- _PARTS OF THE EXERCISE_:
1. Translate this sentence from the passage on the Belarus Constitution into Spanish: "Every year since 1994, March 15 has been commemorated in Belarus as Constitution Day, a national holiday."
2. According to the passage on the Belarus Constitution, who signed the final draft on March 15, 1994?
3. Pick up the passage on the Belarus Constitution after its last sentence and keep writing.

- _SELECTED TEXT_:

------------------------------------------------

When Belarus became independent from the Soviet Union in 1991, the Supreme Council of Belarus passed the Declaration of State Sovereignty of the Byelorussian Soviet Socialist Republic, proclaiming Byelorussian SSR acts legal priority over USSR ones (per article 7 of the Declaration, but this provision was inserted into 1978 Constitution only in August 1991) and formally starting a constitutional process in Republic.

Soon afterwards, the government established a Constitution Commission to facilitate the adoption of a post-Soviet constitution. In November 1991, the commission sent the first of three drafts to the Supreme Council. Upon approval from the Supreme Council, the first draft was published in December 1991 in order for the Belarusian populace to make comments and suggestions. Professors Gary M. Shaw of Touro College, New York and Russell L. Weaver of the University of Louisville spent time in Belarus in 1993 advising on drafting the constitution on behalf of Central and East European Law Initiative (CEELI), a project of the American Bar Association.
The commission submitted the third and final draft to the Supreme Council, where it was signed on March 15, 1994 by the Speaker of the Supreme Council and Head of State, Myechyslaw Hryb.

The gazette Zvezda officially published the Constitution fifteen days later. The Supreme Council passed a second law along with the Constitution, titled the Enactment Law, rendering the 1978 Byelorussian SSR Constitution and the Declaration of State Sovereignty of the Byelorussian Soviet Socialist Republic void, with a few exceptions. The law, passed during the thirteenth session of the Supreme Council, also provided transitional phases for office holders and government organs to form within two years. Every year since 1994, March 15 has been commemorated in Belarus as Constitution Day, a national holiday.

The Constitution introduces separation of powers. According to Belarusian law, each office is separate but must work together to serve the people. The Constitution also makes Belarus a presidential democracy, significantly reducing the role of the prime minister. Of the fifteen former Soviet republics, Belarus was the one of latest to create and pass a new constitution subsequent to the dissolution of the USSR. A delay occurred due to debates among Supreme Council deputies, who were also trying to stave off the opposition and democratic forces who wanted to close the Supreme Council down for good. A power struggle to determine the relationship between the new executive branch and the legislature caused much of the debate in 1992 and 1993. The former chairman of the Supreme Council, Stanislau Shushkevich, criticized the early drafts due to the amount of power granted to the president. The opposition Belarusian Popular Front criticized the final drafts due to the lack of balance between the two parties and for allowing Vyachaslau Kebich to run for presidential elections in June of that year despite serving in the same role with the SSR.

When drafting the Belarus Constitution, the Supreme Council deputies were influenced by the constitutions of various countries, including Austria, Belgium, Denmark, France, Germany, Italy, Sweden, and the United States. Internally, the Constitution was influenced by the period of Soviet domination and a desire to bring back traditions brushed aside by the Soviet Government. The structure of the Constitution is similar to the Russian Federation: for example, the office of the President has powers analogous to those granted to the President of Russia. Overall, the Constitution sought to preserve the statehood of Belarus from pro-Russian unity movements, provide a strong head of state that could cure the ailments Belarus would endure in the post-Soviet era, and lay out a compromise between the political factions in Belarus.

------------------------------------------------

- _DATA_:

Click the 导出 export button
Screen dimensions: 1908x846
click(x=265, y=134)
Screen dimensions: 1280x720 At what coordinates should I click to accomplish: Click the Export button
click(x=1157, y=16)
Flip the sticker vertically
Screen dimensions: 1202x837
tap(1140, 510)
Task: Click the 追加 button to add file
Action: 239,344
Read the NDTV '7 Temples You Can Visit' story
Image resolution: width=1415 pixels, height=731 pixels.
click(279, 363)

------------------------------------------------

- _RESPONSE LIST_:
1. Cada año desde 1994, el 15 de marzo se conmemora en Bielorrusia como el Día de la Constitución, una fiesta nacional.

2. Myechyslaw Hryb, the Speaker of the Supreme Council and Head of State.

3.
== Content ==
The constitution is divided in the following way.

=== Preamble ===
In the preamble of the Constitution, Belarus assumes the responsibility for its destiny as a member of the international community. To execute this responsibility, the government undertakes to show "adherence to values common to all mankind, founding ourselves on our inalienable right to self-determination," which is "supported by the centuries-long history of development of Belarusian statehood." Belarus also pledges to honor the rights and freedoms of its citizens and to maintain a stable government that is run by the people and based on the rule of law.

=== Section One: Principles of the Constitutional System ===
Section One is composed of articles 1 to 20. They prescribe a sovereign, multi-party representative democracy, run by the people of Belarus, that forms its own foreign policy. Section One also establishes that the state protects the rights and freedoms of its citizens, but contains the proviso that a citizen of Belarus "bears a responsibility towards the State to discharge unwaveringly the duties imposed upon him by the Constitution." Article 4 establishes that democracy "is realized on the basis of the ideology of the Belarusian statehood", which is unusual provision compared to the constitutions of other post-Soviet countries, that prohibit state ideologies.

The government itself has a system of checks and balances for each branch of the government, but all of the branches are to be independent from influence from the other branches. The government is authorized to pass laws conforming with the provisions of the Constitution, by which it is expected to abide. If the laws do not conform with the Constitution, then they can be declared void. The laws themselves are subject to international law and Belarus is willing to "recognize the supremacy of the universally acknowledged principles of international law and ensure that its laws comply with such principles."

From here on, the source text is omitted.